Onder dezen naam vermelden wij:
Johann Hermann Gerhard Wolters, een verdienstelijk letterkundige, geboren te Cleef in 1777. Op jeugdigen leeftijd verloor hij zijn vader, vertrok daarop met zijne moeder naar Amsterdam, waar hij het gymnasium bezocht, studeerde te Harderwijk, werd op 20-jarigen leeftijd rector der Latijnsche school te Dokkum, toen praeceptor te Groningen, vervolgens conrector te Harderwijk en in 1813 hoogleeraar in de wijsbegeerte en letteren te Groningen. In het académiejaar 1828—1829 bekleedde hij het rectoraat, en overleed den 30sten Maart 1840.

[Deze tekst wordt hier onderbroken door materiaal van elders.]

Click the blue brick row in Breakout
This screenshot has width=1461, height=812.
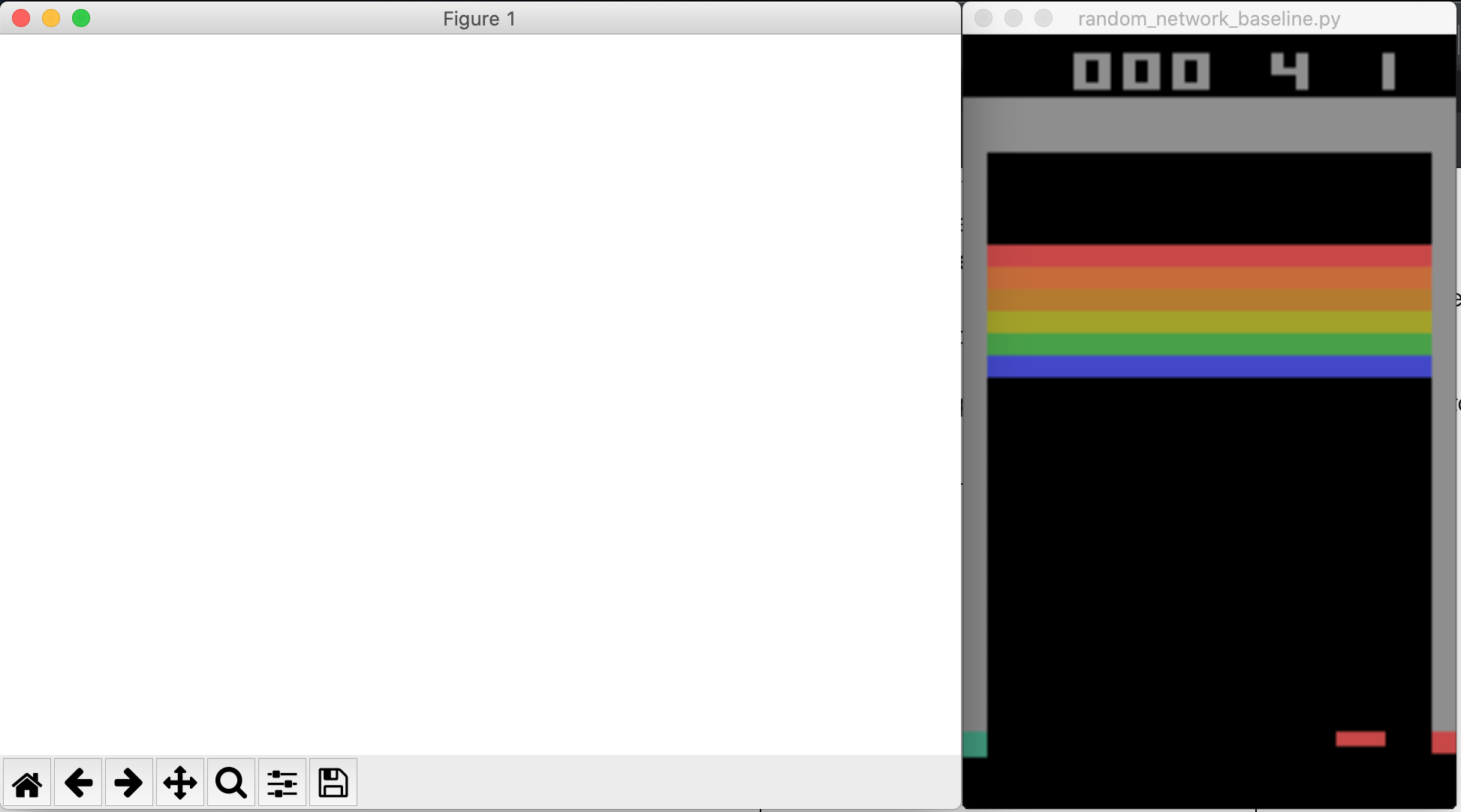coord(1209,367)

Willem Pieter Wolters, een Nederlandsch letterkundige, geboren te Leiden den 25sten Augustus 1827. Hij studeerde in de godgeleerdheid, was achtervolgens predikant te Noord-Scharwoude, Schagen en Harlingen en werd vervolgens leeraar aan de scholen voor middelbaar en hooger onderwijs te Leiden. Hij schreef: „Adolf Versluis (1869)”, —„Beatrice (1874)”, — „Het laatste oordeel van Lucas van Leiden (1874)”, — „Uit het Friesche zeemansleven (1875)”, — en artikelen in tijdschriften, en leverde met H. C. Rogge eene nieuwe uitgave van „Bataafsch Arcadia” van Heemskerk.